17 Substitutes for a Favorite Name

By Abby Sandel

Not only has Olivia been a Top Ten favorite for the entire twenty-first century, it’s currently the second most popular name for girls born in the US, just a tick behind Emma.

If you’re in love with Olivia, but aren’t wild about your daughter sharing her name, here’s a solution: seventeen gorgeous girl names, all starting with O and ending in –ia. But not a one of these cracks the current US Top 100. In fact, most of these names fall far outside of the Top 1000.

Instead of Olivia, consider:

Obelia – A rarity borrowed from Greek, Obelia feels vaguely Victorian. It comes with an intriguing meaning, too – needle. A bonus? In the extended Star Wars universe, there’s a planet called Obelia.

Oceania Ocean is rising as a given name for boys and girls alike, with the feminine Oceane and Oceana gaining, too. Oceania is the frilliest of the possibilities, and for now, the rarest.

Octavia – An ancient name relating to the number eight and the musical term octave, Octavia’s profile has been boosted by Oscar-winnng actress Octavia Spencer.

Odelia Odelia is a Hebrew name with an appealing meaning – I will praise the Lord. Couple that with an on-trend sound, and it’s easy to imagine more parents considering Odelia as a substitute for Olivia.

Odyssia – The feminine form of hero name Odysseus, the very rare Odyssia signals adventure ahead.

Olicia – If we sometimes spell Olivia with an A, why not Alicia with an O? Actually, Olicia claims separate roots, a Slavic nickname for Olga or Alexandra.

Olympia Olympia blends the ancient world and modern athletic achievement. Alexander the Great’s mother was known as Olympias.

Onoria Jessica Alba has a daughter named Honor, but more elaborate versions of the name abound.
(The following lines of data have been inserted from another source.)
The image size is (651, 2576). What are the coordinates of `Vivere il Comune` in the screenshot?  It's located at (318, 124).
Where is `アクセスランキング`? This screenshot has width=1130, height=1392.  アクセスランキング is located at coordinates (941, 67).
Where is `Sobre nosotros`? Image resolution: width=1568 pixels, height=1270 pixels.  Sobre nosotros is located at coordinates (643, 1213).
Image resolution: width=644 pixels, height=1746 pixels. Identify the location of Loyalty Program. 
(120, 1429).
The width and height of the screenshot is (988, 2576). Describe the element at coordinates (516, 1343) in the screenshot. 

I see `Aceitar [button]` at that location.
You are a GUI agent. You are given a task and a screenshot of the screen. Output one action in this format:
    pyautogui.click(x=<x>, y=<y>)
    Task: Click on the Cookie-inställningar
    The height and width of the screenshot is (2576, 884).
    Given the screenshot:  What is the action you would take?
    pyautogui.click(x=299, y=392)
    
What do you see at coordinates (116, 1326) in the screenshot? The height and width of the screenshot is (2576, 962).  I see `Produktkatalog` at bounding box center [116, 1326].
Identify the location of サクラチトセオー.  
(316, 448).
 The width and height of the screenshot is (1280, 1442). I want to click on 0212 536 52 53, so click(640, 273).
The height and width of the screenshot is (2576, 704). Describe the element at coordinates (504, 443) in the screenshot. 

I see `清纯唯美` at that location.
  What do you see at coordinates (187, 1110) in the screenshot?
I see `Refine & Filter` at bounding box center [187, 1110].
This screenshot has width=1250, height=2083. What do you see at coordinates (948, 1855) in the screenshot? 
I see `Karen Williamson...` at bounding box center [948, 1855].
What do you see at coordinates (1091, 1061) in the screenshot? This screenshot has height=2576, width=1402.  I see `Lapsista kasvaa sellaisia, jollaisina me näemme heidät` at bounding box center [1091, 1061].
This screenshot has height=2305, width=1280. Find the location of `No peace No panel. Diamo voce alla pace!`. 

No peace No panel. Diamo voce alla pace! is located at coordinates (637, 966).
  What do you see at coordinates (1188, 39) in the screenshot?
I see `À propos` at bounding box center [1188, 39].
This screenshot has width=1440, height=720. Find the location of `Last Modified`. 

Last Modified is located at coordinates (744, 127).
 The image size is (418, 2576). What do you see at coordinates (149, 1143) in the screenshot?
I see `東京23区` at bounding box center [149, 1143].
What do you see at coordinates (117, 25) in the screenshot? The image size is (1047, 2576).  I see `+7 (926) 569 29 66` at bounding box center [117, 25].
There’s Honora, Annora, Onora, Honoria, and, of course, Onoria. That makes this rarity one-part virtue name, one-part Olivia substitute.

In Love with Olivia

Ophelia – A recent return to the US Top 1000, Ophelia has shed her tragic roots. Instead, it’s literary, thanks to Shakespeare; musical, thanks to the Lumineers; and undeniably stylish.

Oracia Horace is stuck in style limbo, but this Spanish feminine form could make an intriguing choice today.

Orelia – An Aurelia sound-alike, Orelia is a golden girl name.

Oria Oria looks like chart-topper Aria, but it’s another glittering gold name for girls. It’s also a medieval saint’s name, or it can be derived from Oriana, a Latin name meaning dawn.

Orinthia Orinthia means “to excite.” George Bernard Shaw gave the name to a character in his 1929 play “The Apple Cart,” writing, “Orinthia is a name full of magic for me.”

Orlandia – The feminine form of romantic, literary Orlando, Orlandia is almost completely unknown in the US.

Orphia – Mythological musician Orpheus descended to the underworld to bring his wife home. Orpheus is rare as a given name; the feminine forms, Orpha and Orphia, even more so.

Ottilia – Cousin to Otto, Odile, and Odette, Ottilia means wealthy. It made the US Top 1000 back in the late 1800s, but has faded to obscurity since.

Ovidia Roman poet Ovid’s family name was Ovidius; this is simply the feminine form. It’s among the rarest of the possibilities in English, but it’s seen some use in the Spanish-speaking world.

Would you choose any of these names over Olivia? What else would you suggest as substitutes?